BEGIN Document segment
BOOKS

ABLATION: BUY HERE

Ablation is an elegy to Stegeman's mom, who died in 2020, and, simultaneously, a love letter to Stegeman's young daughter. The book was written in the liminal spaces opened by birth, death, and trauma. It contains poems, hybrid text, images as windows and thread as a form of healing. The book’s materials coalesce and surface, waves washing along the thresholds of control and chaos, form and formlessness. These thresholds become points of divergence, where what’s essential is carried forward, where all else is transformed and unshored.

Cover art by Mike Corrao.





BLURBS:

Ablation is stunning in its inventiveness and shape, the touchability of both text and image combine to form a strikingly rich book. It was exhilarating to spend time with. – Hanif Abdurraqib, author of A Little Devil in America (Random House, 2021)

**

In Ablation, Danika Stegeman finds a form, a ‘grief box’ to contain all the wounds and repairs we live and die through, their delicate debris—the torn and cut edges, pins and needles, buttons and string. This is a quiet yet viscerally felt book about pain and personal history, the ‘relentless’ work of time. ‘If I’m / haunted,’ she writes, ‘then I’m / loved.’” – Elisa Gabbert, author of Normal Distance (Soft Skull Press, 2022)
END Document segment
_Written problem A_:
According to the Ablation book page, who did the cover art?
BEGIN Data for processing
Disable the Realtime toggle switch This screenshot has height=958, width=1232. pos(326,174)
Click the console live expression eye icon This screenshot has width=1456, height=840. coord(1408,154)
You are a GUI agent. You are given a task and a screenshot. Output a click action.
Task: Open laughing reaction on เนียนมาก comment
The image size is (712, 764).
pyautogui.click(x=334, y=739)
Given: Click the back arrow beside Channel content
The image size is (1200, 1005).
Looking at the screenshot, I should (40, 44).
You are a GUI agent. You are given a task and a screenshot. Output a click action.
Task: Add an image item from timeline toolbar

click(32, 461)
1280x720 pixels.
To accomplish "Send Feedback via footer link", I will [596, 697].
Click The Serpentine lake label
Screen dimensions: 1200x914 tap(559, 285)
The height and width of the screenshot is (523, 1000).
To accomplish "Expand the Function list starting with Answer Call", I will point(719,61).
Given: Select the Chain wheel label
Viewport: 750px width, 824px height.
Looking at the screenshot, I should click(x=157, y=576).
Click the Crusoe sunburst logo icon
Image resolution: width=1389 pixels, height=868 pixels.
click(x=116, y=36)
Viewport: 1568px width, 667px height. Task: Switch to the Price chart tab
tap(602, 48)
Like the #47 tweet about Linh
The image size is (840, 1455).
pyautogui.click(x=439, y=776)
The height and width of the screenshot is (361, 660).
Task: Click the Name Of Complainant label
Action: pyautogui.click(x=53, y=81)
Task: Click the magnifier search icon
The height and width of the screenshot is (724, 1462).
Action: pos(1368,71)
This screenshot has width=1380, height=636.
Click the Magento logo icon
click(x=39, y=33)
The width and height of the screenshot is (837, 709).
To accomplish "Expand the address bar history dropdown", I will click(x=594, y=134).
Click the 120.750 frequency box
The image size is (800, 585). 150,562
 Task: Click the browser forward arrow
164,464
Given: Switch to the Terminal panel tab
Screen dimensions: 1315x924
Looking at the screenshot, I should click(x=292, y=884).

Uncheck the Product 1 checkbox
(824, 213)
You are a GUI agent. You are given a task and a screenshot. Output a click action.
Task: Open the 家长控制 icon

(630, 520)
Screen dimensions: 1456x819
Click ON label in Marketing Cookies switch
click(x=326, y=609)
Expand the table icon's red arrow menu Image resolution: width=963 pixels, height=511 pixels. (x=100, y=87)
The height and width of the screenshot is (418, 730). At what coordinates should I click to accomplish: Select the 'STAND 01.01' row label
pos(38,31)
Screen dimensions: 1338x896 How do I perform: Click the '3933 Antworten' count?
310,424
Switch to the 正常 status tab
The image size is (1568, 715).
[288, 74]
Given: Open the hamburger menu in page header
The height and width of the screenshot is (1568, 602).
END Data for processing
_Written problem B_:
Print the lines of the listing starting at the line containing "Given: Switch to the Terminal panel tab" and ending at the last line of the listing, with both ends included.

_Full solution A_:
Mike Corrao

_Full solution B_:
Given: Switch to the Terminal panel tab
Screen dimensions: 1315x924
Looking at the screenshot, I should click(x=292, y=884).

Uncheck the Product 1 checkbox
(824, 213)
You are a GUI agent. You are given a task and a screenshot. Output a click action.
Task: Open the 家长控制 icon

(630, 520)
Screen dimensions: 1456x819
Click ON label in Marketing Cookies switch
click(x=326, y=609)
Expand the table icon's red arrow menu Image resolution: width=963 pixels, height=511 pixels. (x=100, y=87)
The height and width of the screenshot is (418, 730). At what coordinates should I click to accomplish: Select the 'STAND 01.01' row label
pos(38,31)
Screen dimensions: 1338x896 How do I perform: Click the '3933 Antworten' count?
310,424
Switch to the 正常 status tab
The image size is (1568, 715).
[288, 74]
Given: Open the hamburger menu in page header
The height and width of the screenshot is (1568, 602).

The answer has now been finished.